When you start talking about crappy software, people immediately think of Microsoft, its continuous upgrade cycle, and its fortunes, yet Microsoft has made two potentially fatal missteps itself: Windows 2000 and Office 95. An article I read this week stated that the upgrade rate for Office 2000 was just 20%. With Windows 3.1 now down in the single digits for marketshare, that means that the bulk of Office users are still running Office 95 or 97 and Microsoft hasn't seen a dime from them in as many as 6 years. Windows 2000 is another such product. It works well, can run reliably for weeks on end, it runs all the software you might want to run on any moderately modern hardware and it doesn't have any built-in limits to its lifespan like Windows XP. Some people might argue that the same was true of Windows NT 4, however it was always too fat and slow and remains so today, even on modern hardware.

These two products represent the large bulk of Microsoft's revenue stream. According to the popular press, even with some heavy-handed pricing incentives, companies don't seem to be interested in upgrading to Windows XP or Office XP. Microsoft of course has seen its revenue declining the last while and is doing something about it. And I'm not talking about their license compliance effort either, this is just an indication of their level of desperation rather than an effective strategy for improving the company's bottom line and continuing their growth.

The real solution to their problems is their new subscription scheme for Office and likely soon for Windows itself. If they can get users to accept a moderate upgrade fee every year (they've based their pricing on a 3 year upgrade cycle) then it is pretty likely they can move that 20% upgrade rate up to 100%. The beauty of this is that with this new scheme they could lose 80% of their customers before they are worse off than they are now. After all, they're only interested in paying customers, and having your software quit when its subscription is up is a pretty healthy incentive to purchase that upgrade. If they can get any part of that other 80% to upgrade, that's gravy. Plus they'll start to see a huge new revenue stream from all those preloads they have. How many people do you know that had Windows and Office 95 preinstalled on their computer and run them to this day? Microsoft would sure like to see that phenomenon come to an end.
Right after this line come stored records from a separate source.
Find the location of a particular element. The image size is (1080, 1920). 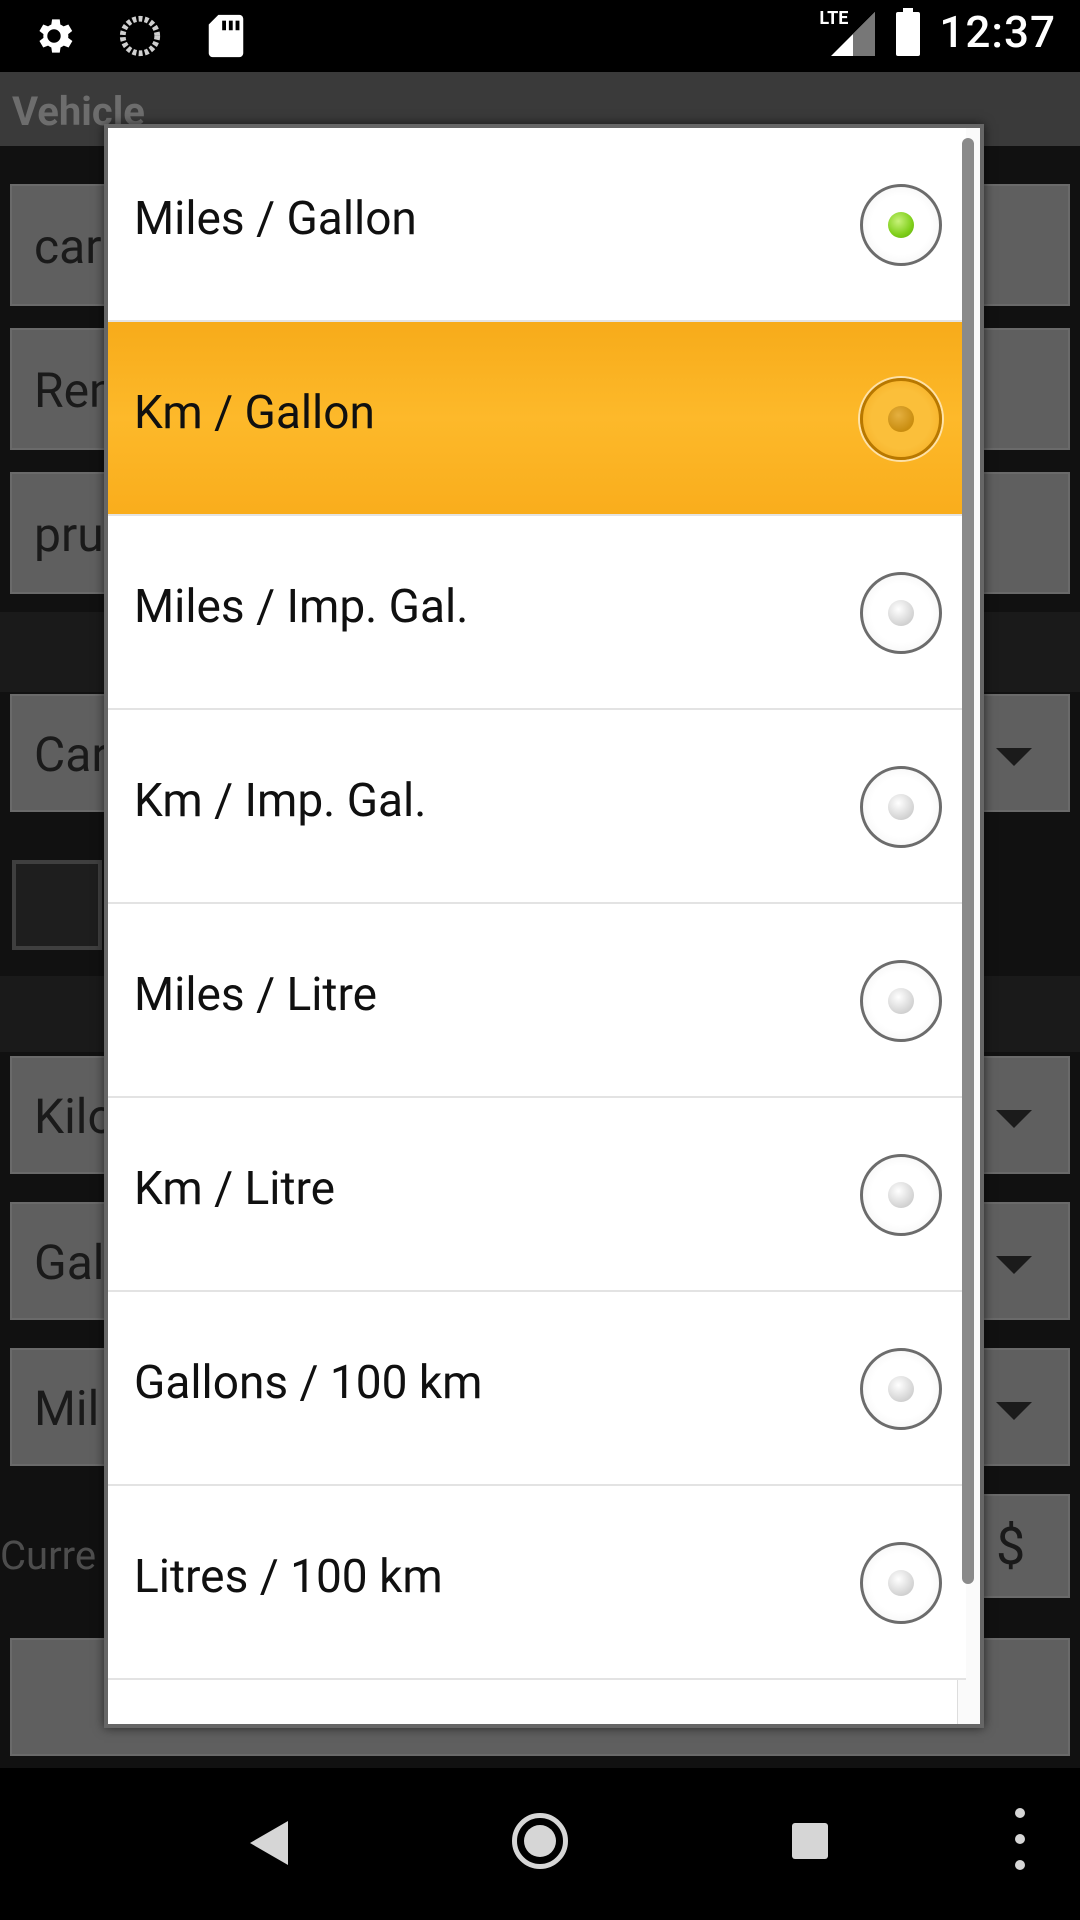

option-label: Gallons / 100 km is located at coordinates (308, 1383).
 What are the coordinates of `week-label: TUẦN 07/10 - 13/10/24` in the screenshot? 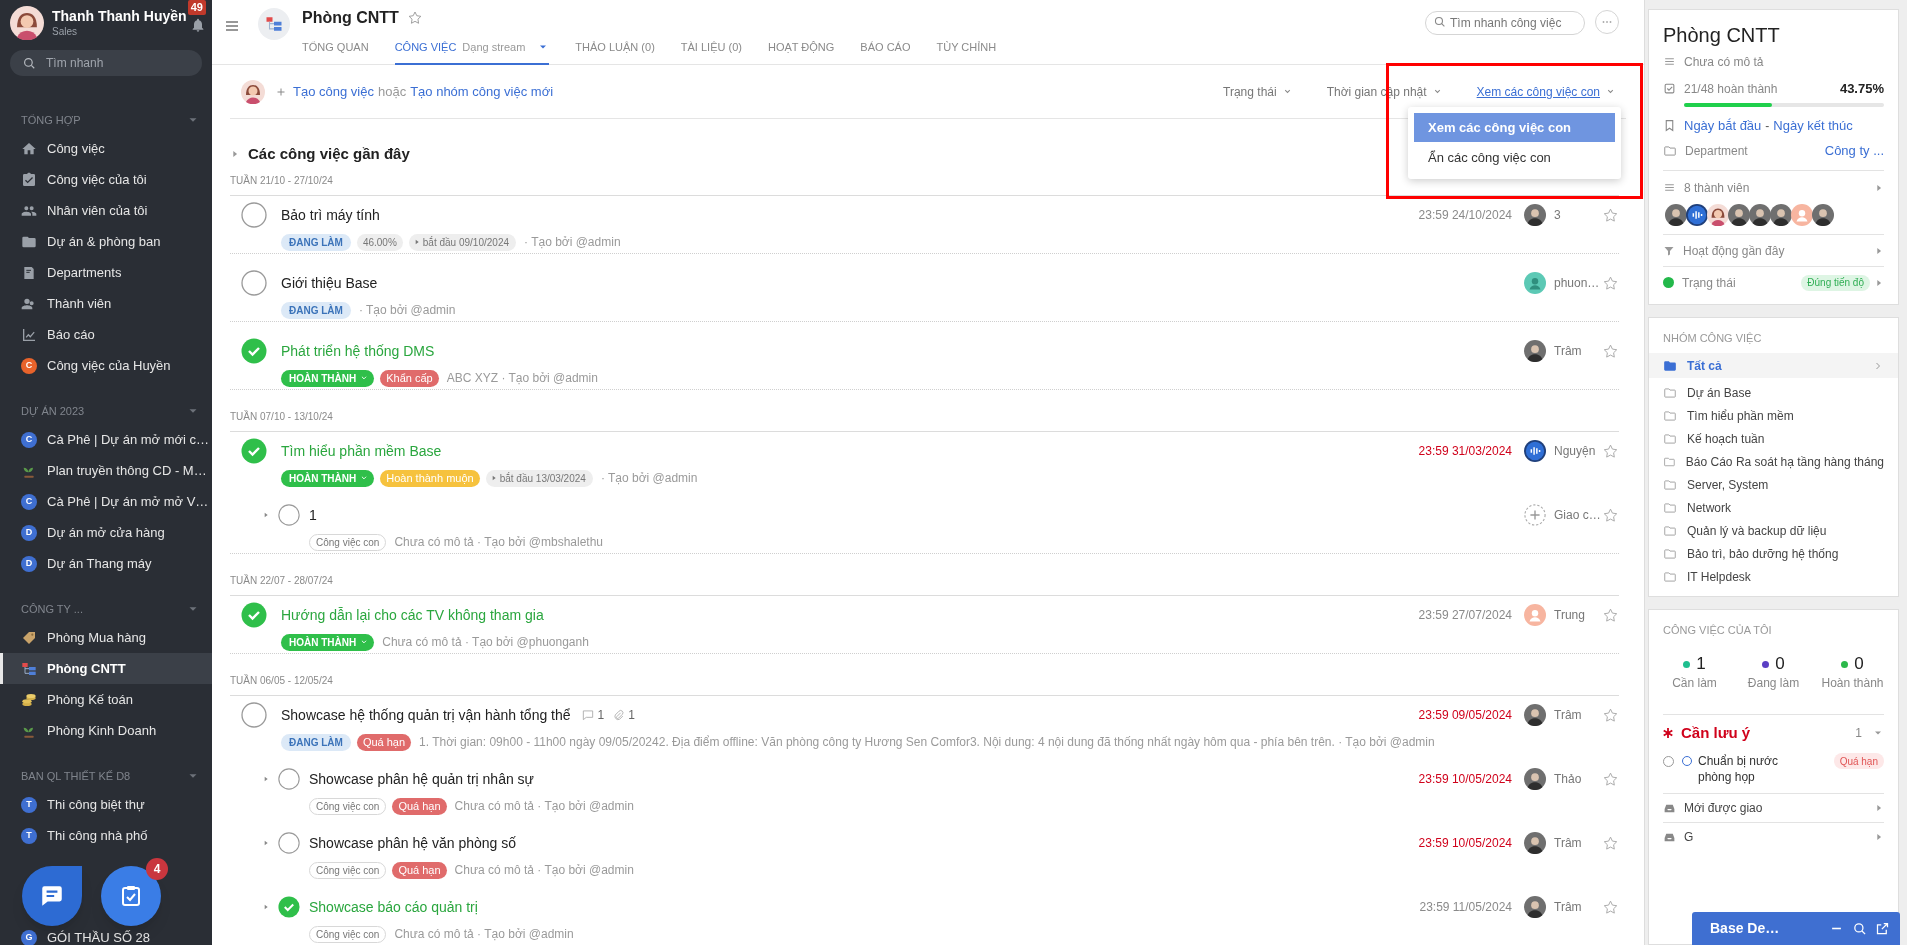 It's located at (282, 417).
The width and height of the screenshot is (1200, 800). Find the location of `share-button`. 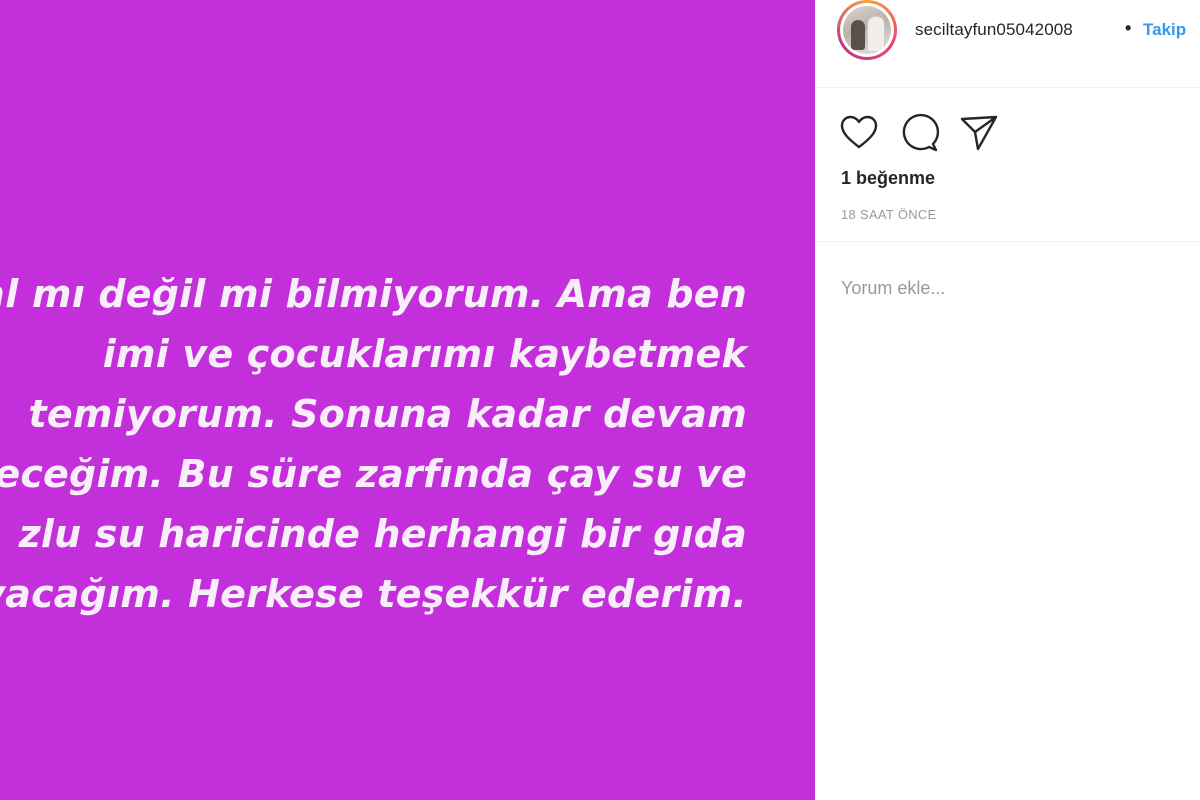

share-button is located at coordinates (979, 133).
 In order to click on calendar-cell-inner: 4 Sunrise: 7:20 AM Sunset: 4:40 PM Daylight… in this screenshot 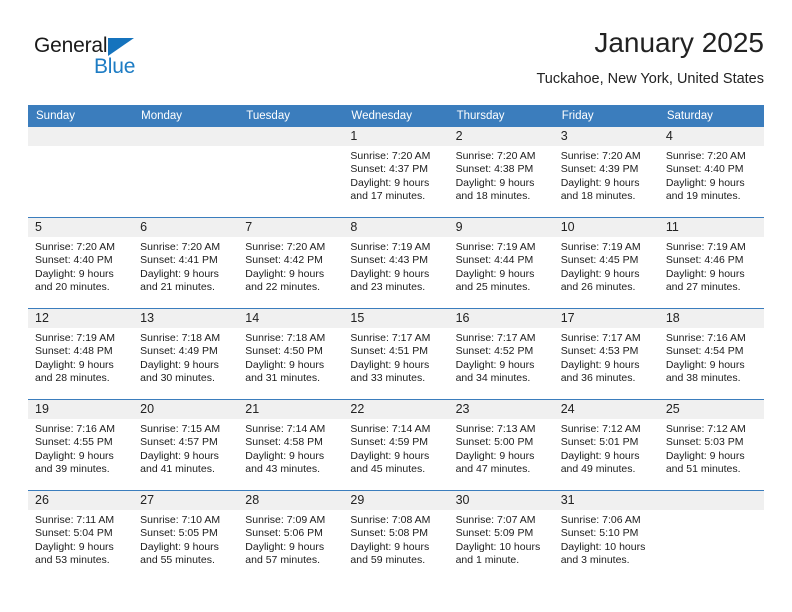, I will do `click(711, 172)`.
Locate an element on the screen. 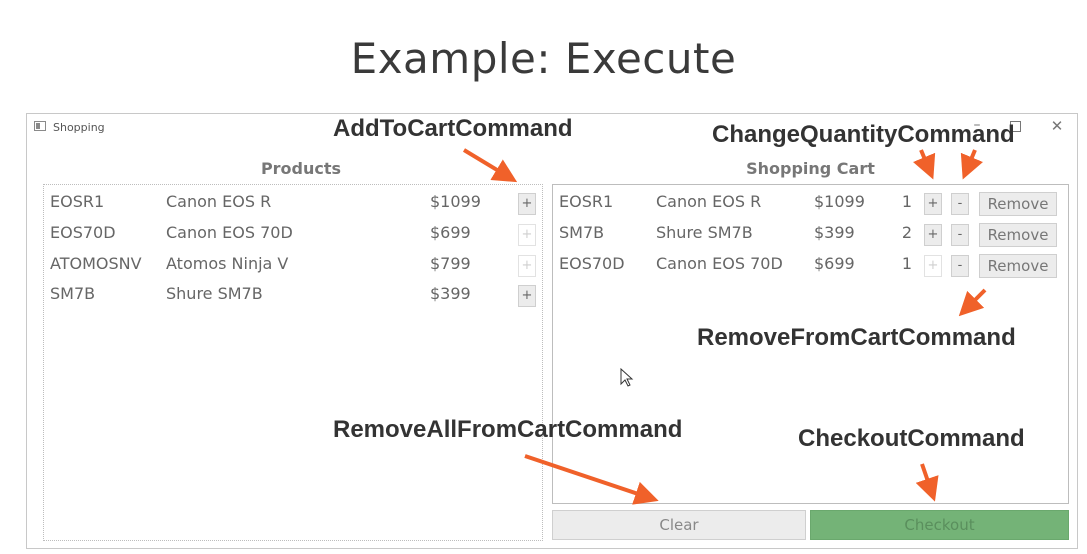 The image size is (1087, 554). cart-item-price: $699 is located at coordinates (834, 264).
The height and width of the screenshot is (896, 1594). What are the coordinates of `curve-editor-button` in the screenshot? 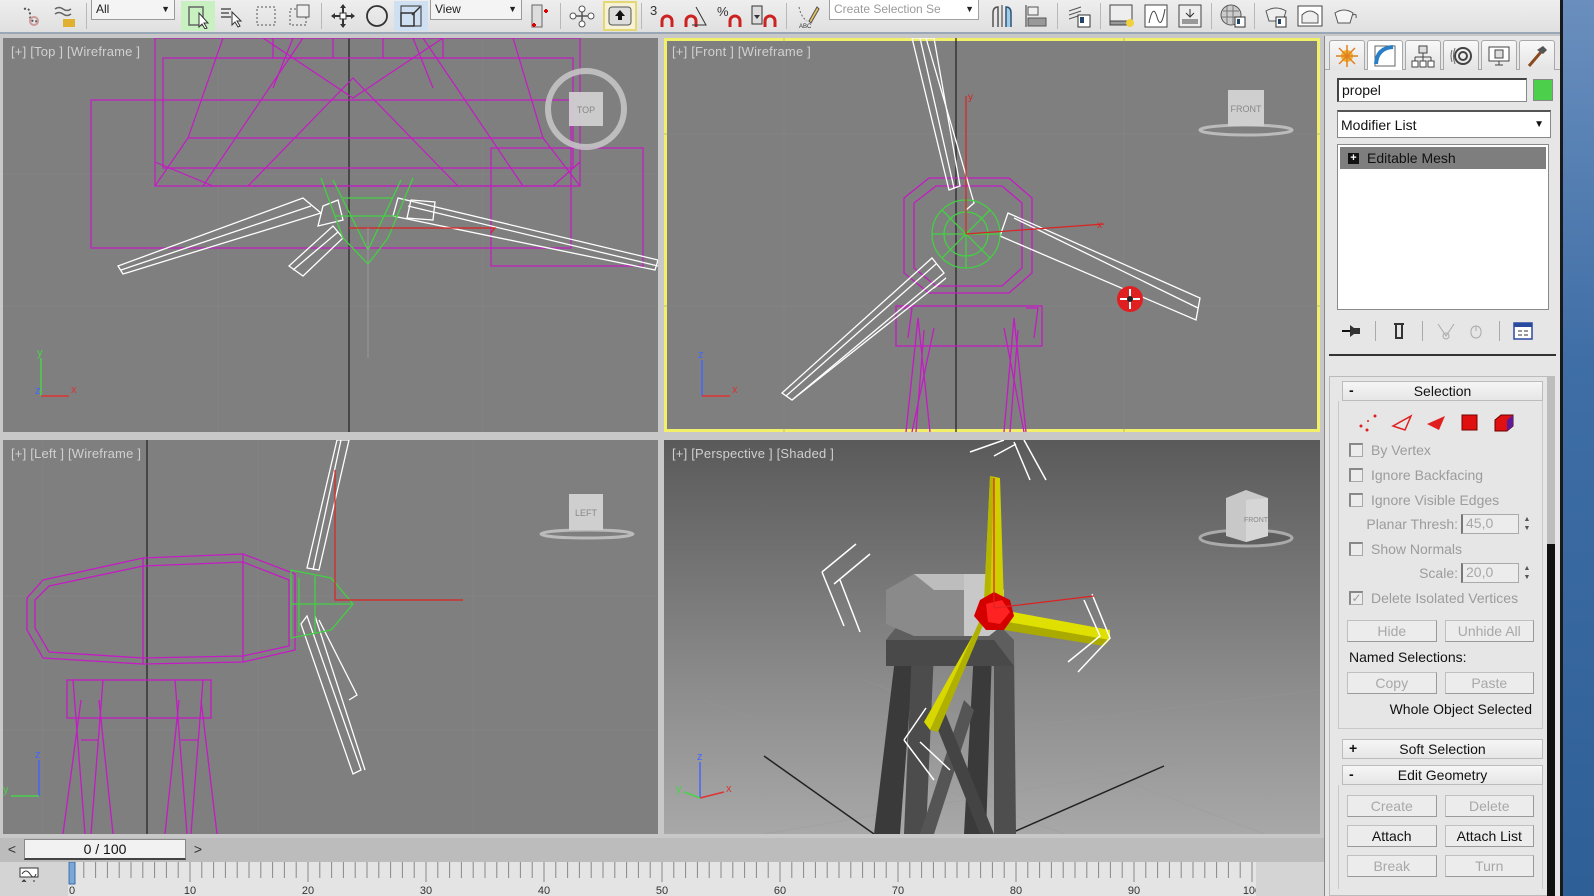 It's located at (1156, 16).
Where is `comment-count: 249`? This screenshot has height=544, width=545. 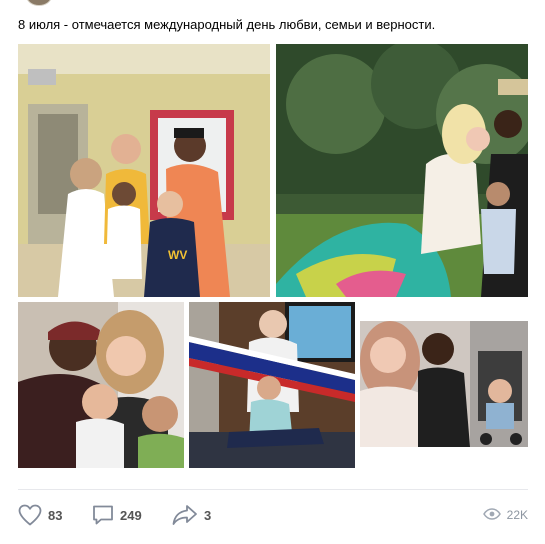
comment-count: 249 is located at coordinates (131, 515).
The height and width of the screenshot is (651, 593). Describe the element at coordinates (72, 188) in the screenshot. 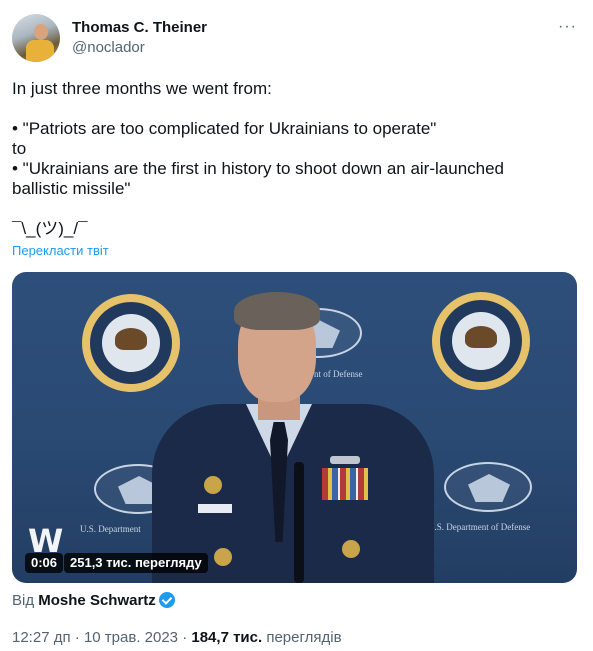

The one exception to this quality vs profit rule is content companies. When you are making content, upgrades are generally a liability to be avoided, quality assurance is king, and as soon as the title is out the door, you're on to something new. Microsoft seems to have realized this a few years ago when it started moving heavily into entertainment production and games which have a limited shelf-life and little upgradability. Electronic Arts is certainly doing well in this space.

Looking at this from the point of view of an OS/2 user looking for good software solutions, this makes for pretty dim prospects for new OS/2 applications. Unfortunately, most OS/2 ISV's are small and don't have the resources like Microsoft to work on alternate revenue streams. To be sure, producing content is a tough business in a small market like ours. As OS/2 users, and often naive startup software companies, OS/2 ISV's for the most part take pride in their products and design them to be reliable and as feature complete as possible, not taking into consideration that they might want to have an income down the road. So the next time you hear about a new version of an OS/2 product you use, think twice before you go and spend that money on the latest Windows game instead. After all, who do you think is more likely to develop more OS/2 software for you, Microsoft and EA, or your favourite OS/2 ISV?

[Any opinions expressed here are those of the author, and are not endorsed by, or necessarily representative of the opinions of, his employer or the OS/2 eZine.]